To her, it’s just as important to spell out responsibilities between the president and the athletic director, and to make sure the AD is included in broader campus conversations. “The more you can integrate the athletics operations within the operations of the university, the healthier the relationship becomes,” she says.
Relationships between campus leaders and governing boards are also key in establishing proper oversight of sports. When Michael F. Adams interviewed for the presidency of the University of Georgia 16 years ago, he asked members of the Board of Regents if there was anyone he couldn’t fire if he needed to.
“I was told no—everyone at UGA worked for the president,” he says. That guidance helped him through rocky times with certain high-profile coaches and athletic directors, several of whom he dismissed amid controversy.
“I have been fortunate to have had strong support from the board on those issues, which I think negated the need to write it in any other form,” says Mr. Adams, a former chair of the NCAA’s Division I board.

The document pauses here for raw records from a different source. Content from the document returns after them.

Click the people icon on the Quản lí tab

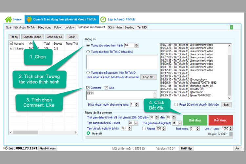29,19
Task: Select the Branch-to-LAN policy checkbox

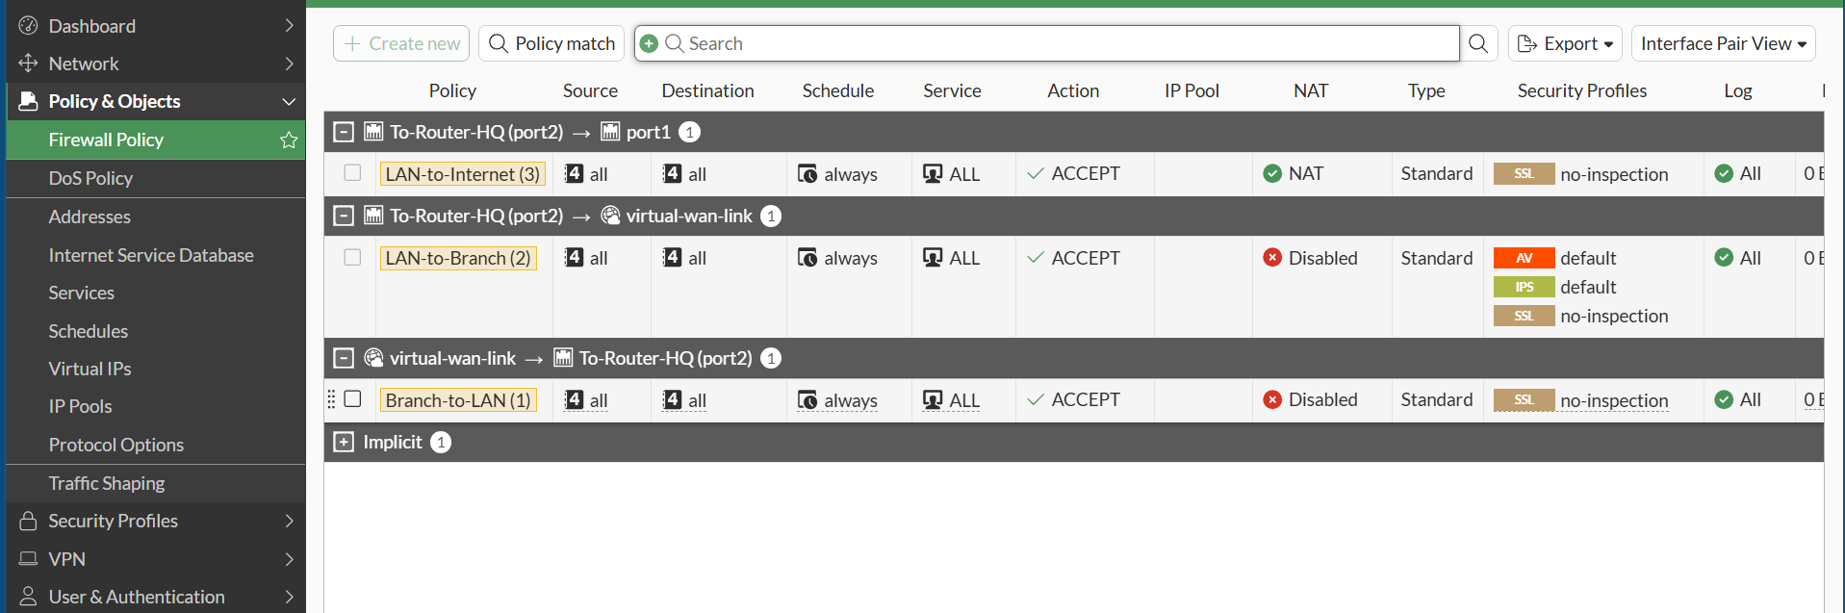Action: point(352,399)
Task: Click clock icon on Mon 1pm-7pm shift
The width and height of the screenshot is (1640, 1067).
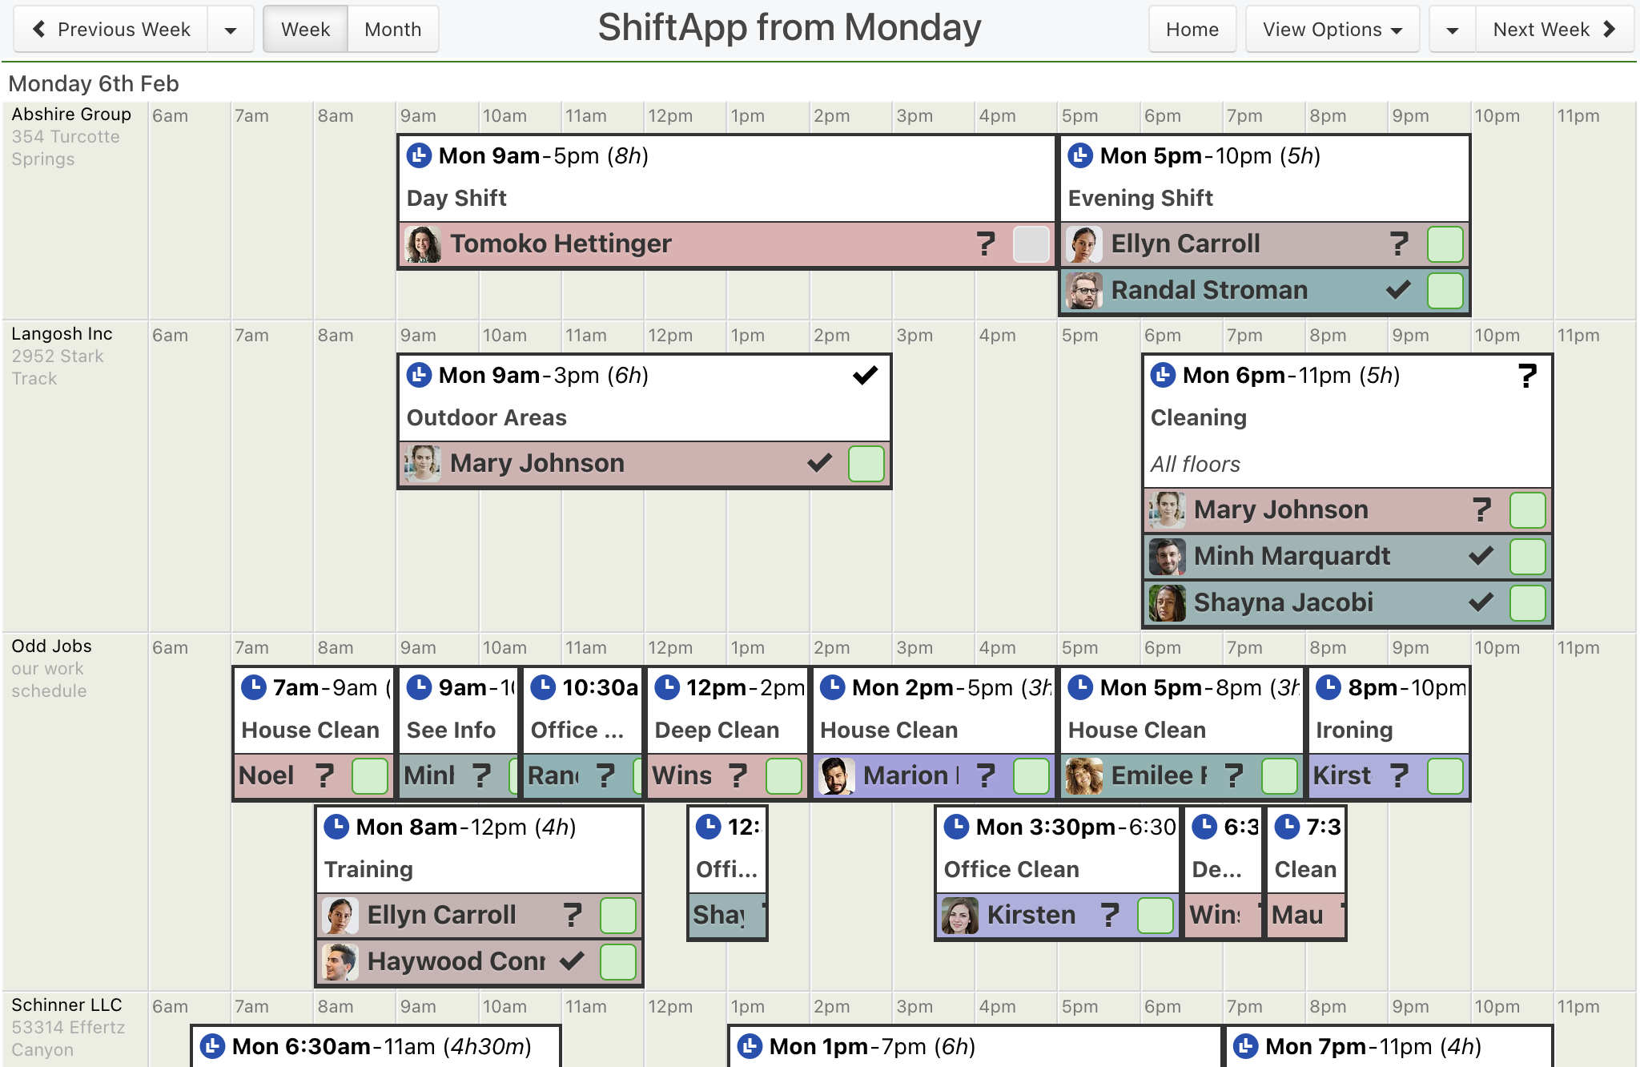Action: pyautogui.click(x=750, y=1046)
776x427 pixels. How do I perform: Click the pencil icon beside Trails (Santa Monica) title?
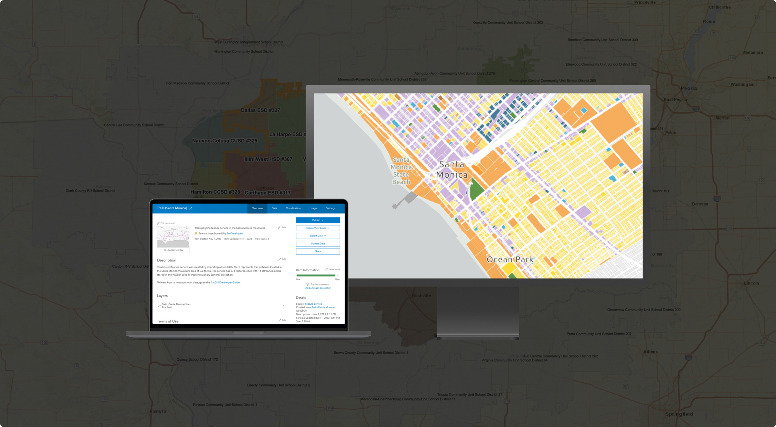[191, 208]
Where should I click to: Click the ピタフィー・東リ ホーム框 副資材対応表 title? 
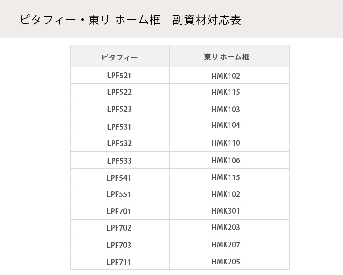[x=130, y=20]
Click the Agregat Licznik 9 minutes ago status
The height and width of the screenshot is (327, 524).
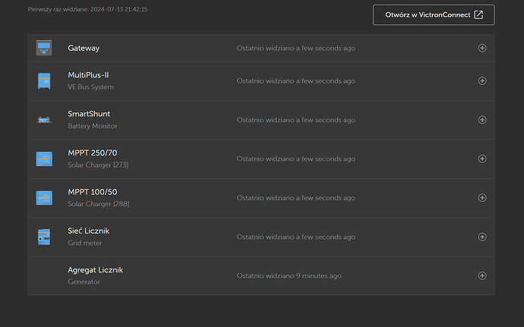(x=289, y=275)
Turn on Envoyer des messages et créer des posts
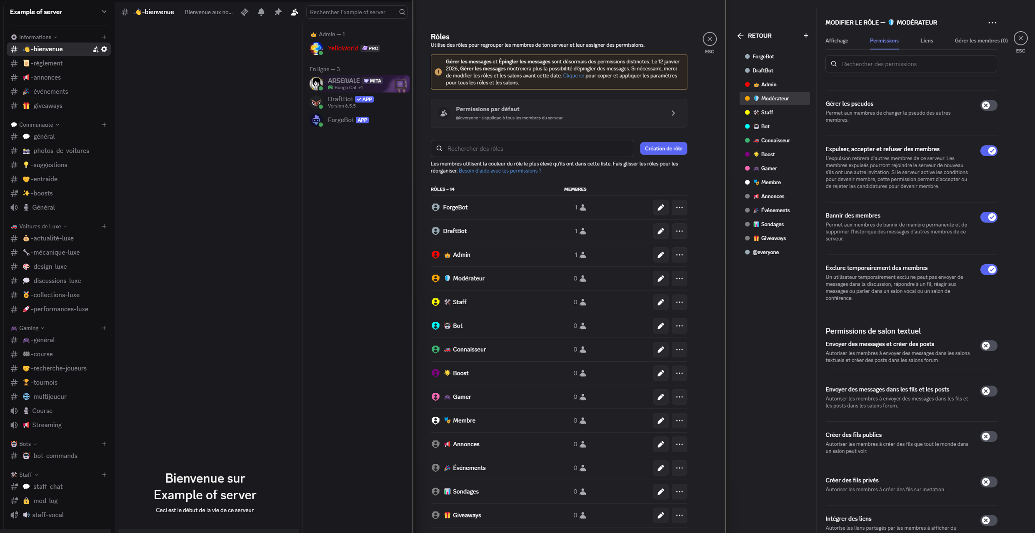 988,345
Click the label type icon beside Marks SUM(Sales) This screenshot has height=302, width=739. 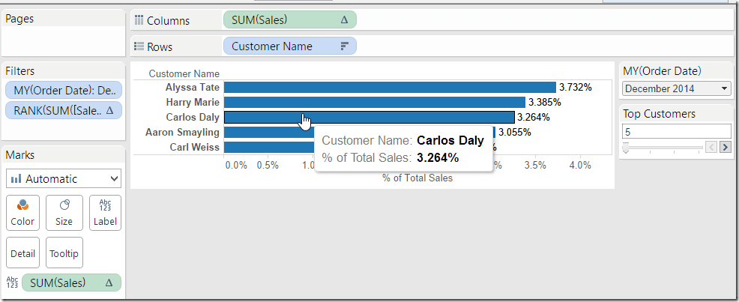(x=12, y=283)

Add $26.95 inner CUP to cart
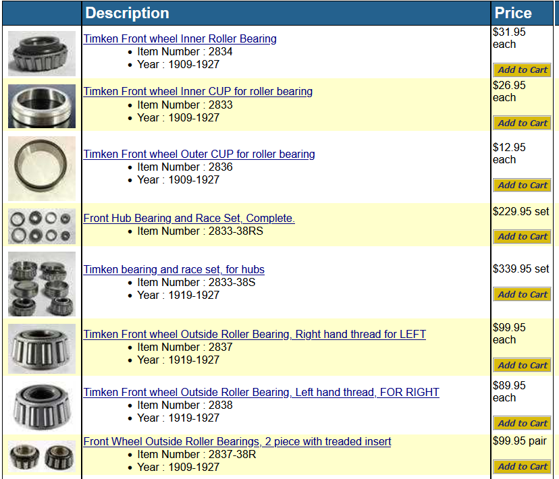522,123
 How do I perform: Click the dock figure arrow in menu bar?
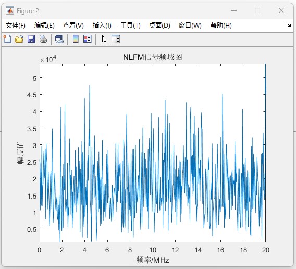289,25
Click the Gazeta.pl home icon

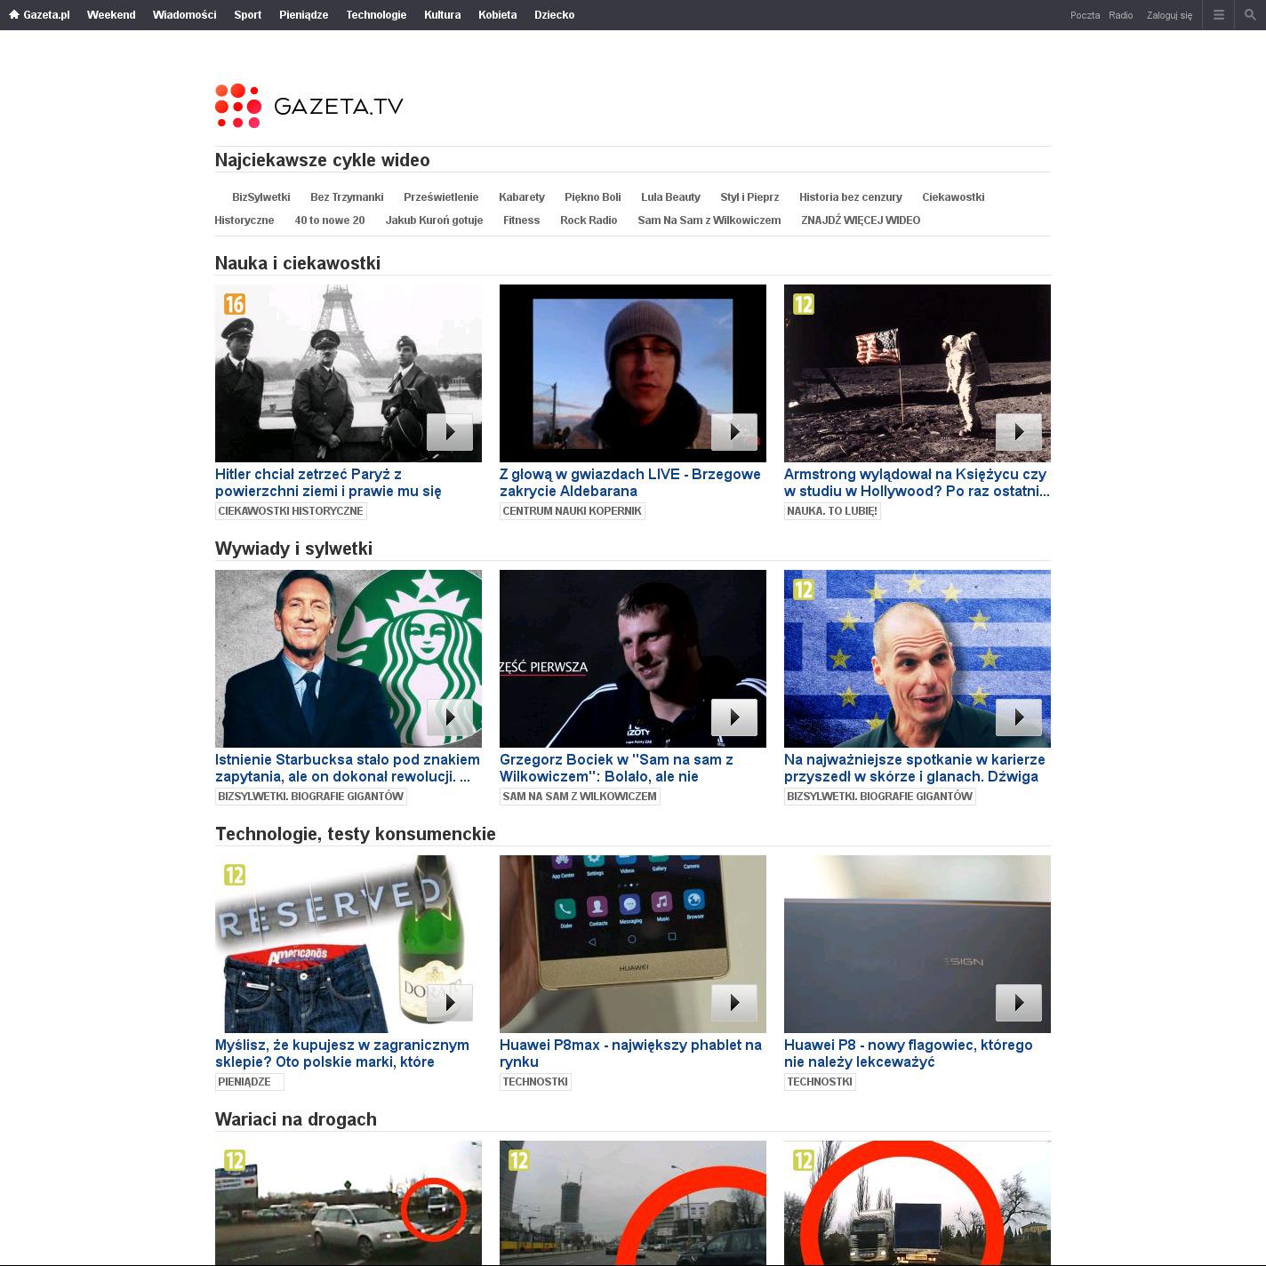(14, 15)
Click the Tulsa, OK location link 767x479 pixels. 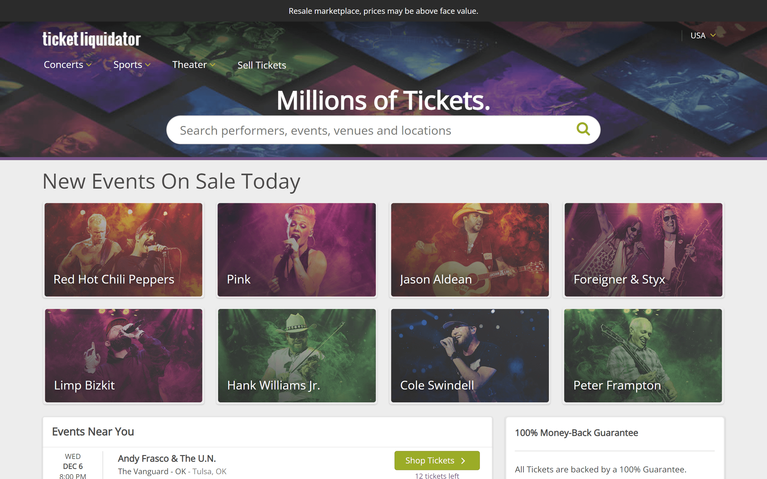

Although athletics oversight is not written into his contract, Mr. Adams heads his university’s athletics board and regularly reports to the chancellor of the system and to the regents about issues in the athletic department. And to maintain its accreditation with the Southern Association of Colleges and Schools, the university must demonstrate presidential control over athletics.
“It’s clear in our documentation who’s in charge,” Mr. Adams says. “But you have to make sure that the organizational chart and the spirit of compliance are one and the same.”
Sometimes, all the documentation in the world may not help.
“Given the emotions of the last 18 months,” Mr. Adams says, “all of us have to ask more serious questions about risk assessment and how we protect the reputation, the ethics, and the financial standing of a particular campus, knowing that none of us will ever be 100-percent protected.”